Third: setting a POAS target and never revisiting it. Your costs change. Supplier prices go up. Shipping rates shift. A product that was a strong Winner in Q1 might be Borderline by Q3. The A/C/X labeling system in WootrackApp recalculates product performance continuously, so your campaigns stay aligned with current reality – not last quarter’s numbers.
And fourth: running Performance Max without asset group segmentation by product profitability. If you throw all products into one asset group, Google’s AI cannot distinguish between your best and worst margin items. Separate asset groups for Winners versus the rest, with different POAS targets, gives the algorithm the structure it needs to do its job properly.
Frequently asked questions
Will switching from ROAS to POAS targets hurt my Performance Max performance short-term?

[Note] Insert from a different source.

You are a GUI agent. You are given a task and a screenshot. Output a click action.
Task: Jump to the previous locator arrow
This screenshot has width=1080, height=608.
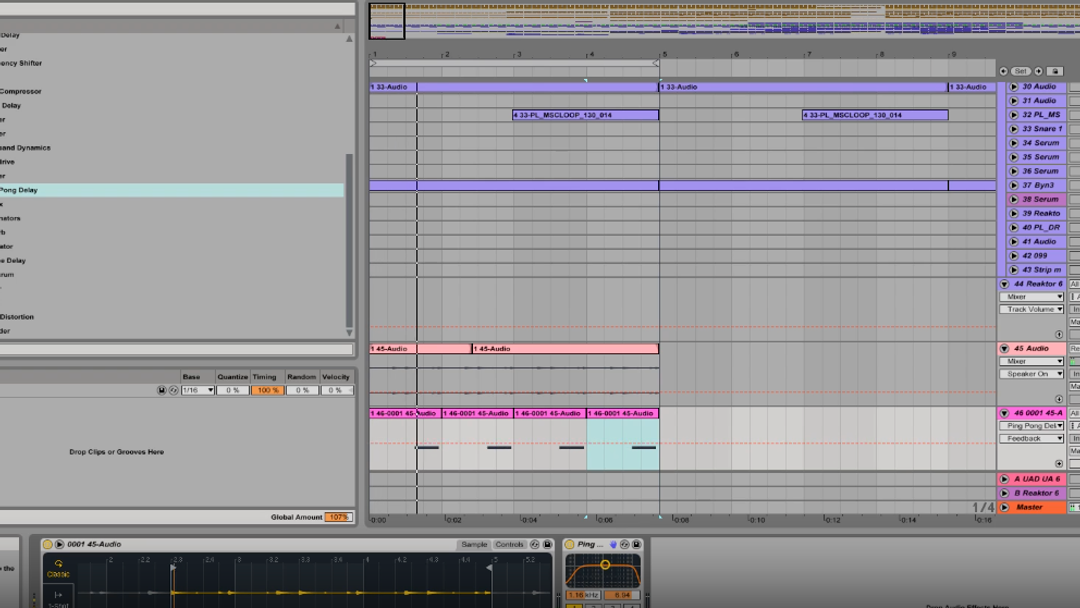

There is usually a learning period of 2-4 weeks as Google’s Smart Bidding recalibrates to the new conversion values. During this time, volume may dip slightly. But the campaigns that emerge from the learning phase are bidding on the right signal – profit – so the long-term outcome is significantly better. Do not panic and revert to ROAS targets during the adjustment window.
Does WootrackApp work with existing Performance Max campaigns or do I need to rebuild them?
WootrackApp integrates with your existing campaigns. It adds the offline conversion import layer on top of what you already have running. You do not need to tear down and rebuild. The A/C/X product labels sync to your existing custom label fields in your product feed, so the transition is additive rather than disruptive.
What if I do not have COGS entered for all my WooCommerce products?
WootrackApp can work with partial COGS data and flag products where cost data is missing. You can set a default margin assumption for uncategorized products while you fill in the gaps. That said, accurate COGS per product is the foundation of the whole system – the more complete your cost data, the more precisely Google can optimize.
How is WootrackApp different from just setting a higher ROAS target in Performance Max?
Setting a higher ROAS target still optimizes for revenue – just at a higher threshold. It does not account for the fact that two products with identical ROAS can have completely different profit margins. WootrackApp replaces revenue conversion values with actual profit values, so Google is fundamentally optimizing a different metric. Higher ROAS targets are a blunt instrument. Profit-based conversion values are surgical.
Can I see which specific products are profitable and which are draining budget?
Yes. WootrackApp includes a per-product profit dashboard that shows POAS, profit per unit, and ad spend allocation at the product level. You can see exactly which products are Winners generating strong returns, which are Borderline and need attention, and which are Losers that should be excluded from campaigns or repriced. This visibility is what makes the whole system actionable.
Does this approach work for EU stores that need to handle VAT in their profit calculations?
Absolutely. WootrackApp handles VAT deduction for EU stores automatically. Since VAT collected is not your revenue – it passes through to the tax authority – including it in your conversion values would inflate your apparent profit. WootrackApp strips VAT from the profit calculation before sending values to Google Ads, so your POAS numbers reflect actual money you keep.